October 8, 2007
Same Old Party
By PAUL KRUGMAN
There have been a number of articles recently that portray President Bush as someone who strayed from the path of true conservatism. Republicans, these articles say, need to return to their roots.
Well, I don’t know what true conservatism is, but while doing research for my forthcoming book I spent a lot of time studying the history of the American political movement that calls itself conservatism — and Mr. Bush hasn’t strayed from the path at all. On the contrary, he’s the very model of a modern movement conservative.
For example, people claim to be shocked that Mr. Bush cut taxes while waging an expensive war. But Ronald Reagan also cut taxes while embarking on a huge military buildup.
People claim to be shocked by Mr. Bush’s general fiscal irresponsibility. But conservative intellectuals, by their own account, abandoned fiscal responsibility 30 years ago. Here’s how Irving Kristol, then the editor of The Public Interest, explained his embrace of supply-side economics in the 1970s: He had a “rather cavalier attitude toward the budget deficit and other monetary or fiscal problems” because “the task, as I saw it, was to create a new majority, which evidently would mean a conservative majority, which came to mean, in turn, a Republican majority — so political effectiveness was the priority, not the accounting deficiencies of government.”
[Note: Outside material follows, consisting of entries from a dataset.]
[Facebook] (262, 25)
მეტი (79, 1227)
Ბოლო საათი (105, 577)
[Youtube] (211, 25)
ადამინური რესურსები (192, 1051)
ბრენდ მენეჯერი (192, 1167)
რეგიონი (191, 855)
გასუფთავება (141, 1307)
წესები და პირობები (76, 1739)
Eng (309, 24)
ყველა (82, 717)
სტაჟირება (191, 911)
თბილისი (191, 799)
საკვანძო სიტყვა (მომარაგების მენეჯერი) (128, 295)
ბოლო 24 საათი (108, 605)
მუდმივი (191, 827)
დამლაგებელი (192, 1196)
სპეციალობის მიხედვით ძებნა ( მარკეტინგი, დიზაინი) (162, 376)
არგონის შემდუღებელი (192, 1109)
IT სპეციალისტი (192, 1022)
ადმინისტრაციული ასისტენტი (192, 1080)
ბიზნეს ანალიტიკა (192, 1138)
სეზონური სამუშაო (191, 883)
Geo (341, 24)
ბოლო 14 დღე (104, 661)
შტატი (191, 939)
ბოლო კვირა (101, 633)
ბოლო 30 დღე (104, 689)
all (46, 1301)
People claim to be shocked by the way the Bush administration outsourced key government functions to private contractors yet refused to exert effective oversight over these contractors, a process exemplified by the failed reconstruction of Iraq and the Blackwater affair.
But back in 1993, Jonathan Cohn, writing in The American Prospect, explained that “under Reagan and Bush, the ranks of public officials necessary to supervise contractors have been so thinned that the putative gains of contracting out have evaporated. Agencies have been left with the worst of both worlds — demoralized and disorganized public officials and unaccountable private contractors.”
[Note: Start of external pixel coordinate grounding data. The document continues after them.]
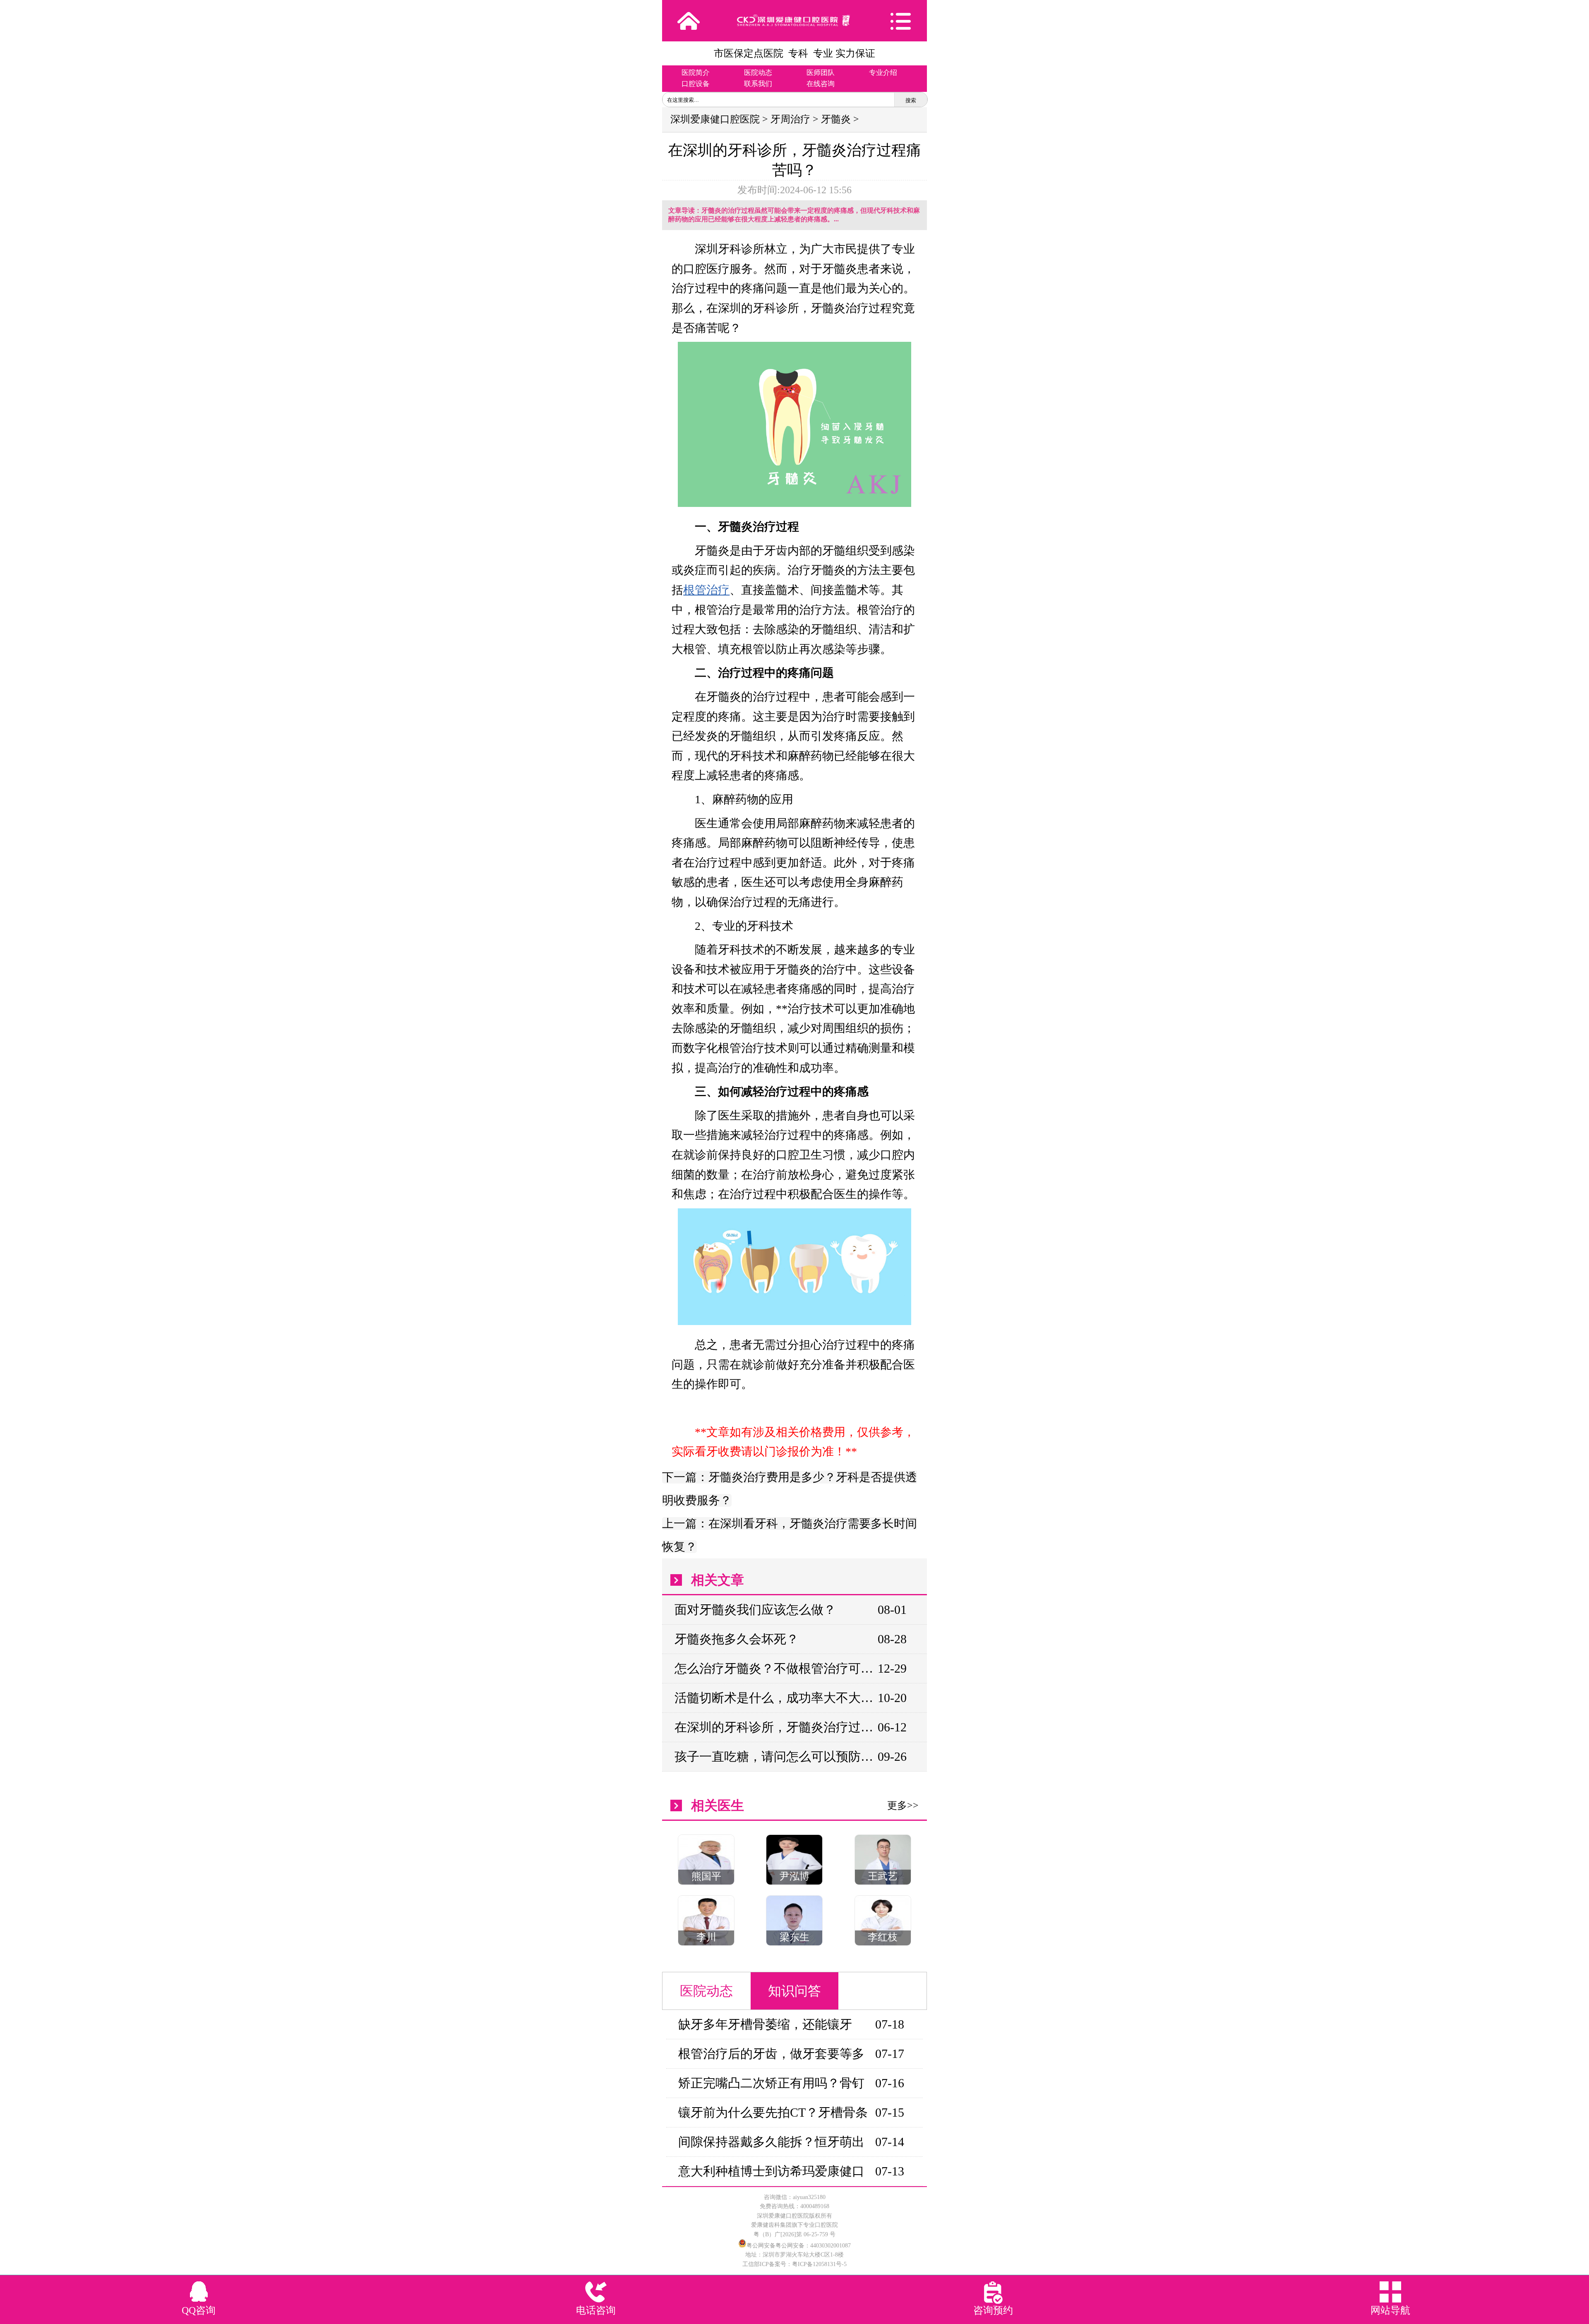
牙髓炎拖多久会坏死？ (736, 1639)
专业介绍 (883, 73)
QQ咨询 (199, 2310)
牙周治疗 (790, 119)
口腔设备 (696, 84)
People claim to be shocked by the Bush administration’s general incompetence. But disinterest in good government has long been a principle of modern conservatism. In “The Conscience of a Conservative,” published in 1960, Barry Goldwater wrote that “I have little interest in streamlining government or making it more efficient, for I mean to reduce its size.”
People claim to be shocked that the Bush Justice Department, making a mockery of the Constitution, issued a secret opinion authorizing torture despite instructions by Congress and the courts that the practice should stop. But remember Iran-Contra? The Reagan administration secretly sold weapons to Iran, violating a legal embargo, and used the proceeds to support the Nicaraguan contras, defying an explicit Congressional ban on such support.
Oh, and if you think Iran-Contra was a rogue operation, rather than something done with the full knowledge and approval of people at the top — who were then protected by a careful cover-up, including convenient presidential pardons — I’ve got a letter from Niger you might want to buy.
People claim to be shocked at the Bush administration’s efforts to disenfranchise minority groups, under the pretense of combating voting fraud. But Reagan opposed the Voting Rights Act, and as late as 1980 he described it as “humiliating to the South.”
People claim to be shocked at the Bush administration’s attempts — which, for a time, were all too successful — to intimidate the press. But this administration’s media tactics, and to a large extent the people implementing those tactics, come straight out of the Nixon administration. Dick Cheney wanted to search Seymour Hersh’s apartment, not last week, but in 1975. Roger Ailes, the president of Fox News, was Nixon’s media adviser.
People claim to be shocked at the Bush administration’s attempts to equate dissent with treason. But Goldwater — who, like Reagan, has been reinvented as an icon of conservative purity but was a much less attractive figure in real life — staunchly supported Joseph McCarthy, and was one of only 22 senators who voted against a motion censuring the demagogue.
Above all, people claim to be shocked by the Bush administration’s authoritarianism, its disdain for the rule of law. But a full half-century has passed since The National Review proclaimed that “the White community in the South is entitled to take such measures as are necessary to prevail,” and dismissed as irrelevant objections that might be raised after “consulting a catalogue of the rights of American citizens, born Equal” — presumably a reference to the document known as the Constitution of the United States.
Now, as they survey the wreckage of their cause, conservatives may ask themselves: “Well, how did we get here?” They may tell themselves: “This is not my beautiful Right.” They may ask themselves: “My God, what have we done?”
But their movement is the same as it ever was. And Mr. Bush is movement conservatism’s true, loyal heir.